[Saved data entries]
=-=-=-=-=

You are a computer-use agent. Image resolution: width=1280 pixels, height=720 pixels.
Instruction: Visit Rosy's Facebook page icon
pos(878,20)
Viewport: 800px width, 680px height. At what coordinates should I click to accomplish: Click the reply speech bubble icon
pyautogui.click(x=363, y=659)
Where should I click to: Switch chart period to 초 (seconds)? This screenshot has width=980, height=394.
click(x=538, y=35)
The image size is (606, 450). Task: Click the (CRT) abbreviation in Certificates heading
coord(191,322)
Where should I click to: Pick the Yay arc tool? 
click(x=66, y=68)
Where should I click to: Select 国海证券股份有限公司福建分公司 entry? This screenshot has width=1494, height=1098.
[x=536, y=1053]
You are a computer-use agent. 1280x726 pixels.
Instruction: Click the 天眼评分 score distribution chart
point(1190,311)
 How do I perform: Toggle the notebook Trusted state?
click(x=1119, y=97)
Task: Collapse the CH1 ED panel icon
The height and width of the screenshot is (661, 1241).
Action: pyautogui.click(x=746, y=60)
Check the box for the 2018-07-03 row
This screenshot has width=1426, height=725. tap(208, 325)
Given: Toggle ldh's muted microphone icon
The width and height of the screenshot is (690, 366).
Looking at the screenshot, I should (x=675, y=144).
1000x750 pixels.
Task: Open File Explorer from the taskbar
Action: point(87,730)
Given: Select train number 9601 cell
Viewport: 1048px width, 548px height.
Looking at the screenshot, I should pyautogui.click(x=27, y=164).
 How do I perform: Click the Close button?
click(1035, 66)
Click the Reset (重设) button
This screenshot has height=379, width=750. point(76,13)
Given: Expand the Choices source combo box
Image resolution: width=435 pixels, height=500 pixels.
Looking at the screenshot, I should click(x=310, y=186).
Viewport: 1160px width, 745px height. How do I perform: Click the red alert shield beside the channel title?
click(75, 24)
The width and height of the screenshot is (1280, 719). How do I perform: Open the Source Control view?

=-=-=-=-=

*What to do*
Repeat, word for word, the lines from the start of the records to the line that contains "Given: Expand the Choices source combo box", both of them included, and no others.

*Result of this exercise*
You are a computer-use agent. Image resolution: width=1280 pixels, height=720 pixels.
Instruction: Visit Rosy's Facebook page icon
pos(878,20)
Viewport: 800px width, 680px height. At what coordinates should I click to accomplish: Click the reply speech bubble icon
pyautogui.click(x=363, y=659)
Where should I click to: Switch chart period to 초 (seconds)? This screenshot has width=980, height=394.
click(x=538, y=35)
The image size is (606, 450). Task: Click the (CRT) abbreviation in Certificates heading
coord(191,322)
Where should I click to: Pick the Yay arc tool? 
click(x=66, y=68)
Where should I click to: Select 国海证券股份有限公司福建分公司 entry? This screenshot has width=1494, height=1098.
[x=536, y=1053]
You are a computer-use agent. 1280x726 pixels.
Instruction: Click the 天眼评分 score distribution chart
point(1190,311)
 How do I perform: Toggle the notebook Trusted state?
click(x=1119, y=97)
Task: Collapse the CH1 ED panel icon
The height and width of the screenshot is (661, 1241).
Action: pyautogui.click(x=746, y=60)
Check the box for the 2018-07-03 row
This screenshot has width=1426, height=725. tap(208, 325)
Given: Toggle ldh's muted microphone icon
The width and height of the screenshot is (690, 366).
Looking at the screenshot, I should (x=675, y=144).
1000x750 pixels.
Task: Open File Explorer from the taskbar
Action: point(87,730)
Given: Select train number 9601 cell
Viewport: 1048px width, 548px height.
Looking at the screenshot, I should pyautogui.click(x=27, y=164).
 How do I perform: Click the Close button?
click(1035, 66)
Click the Reset (重设) button
This screenshot has height=379, width=750. point(76,13)
Given: Expand the Choices source combo box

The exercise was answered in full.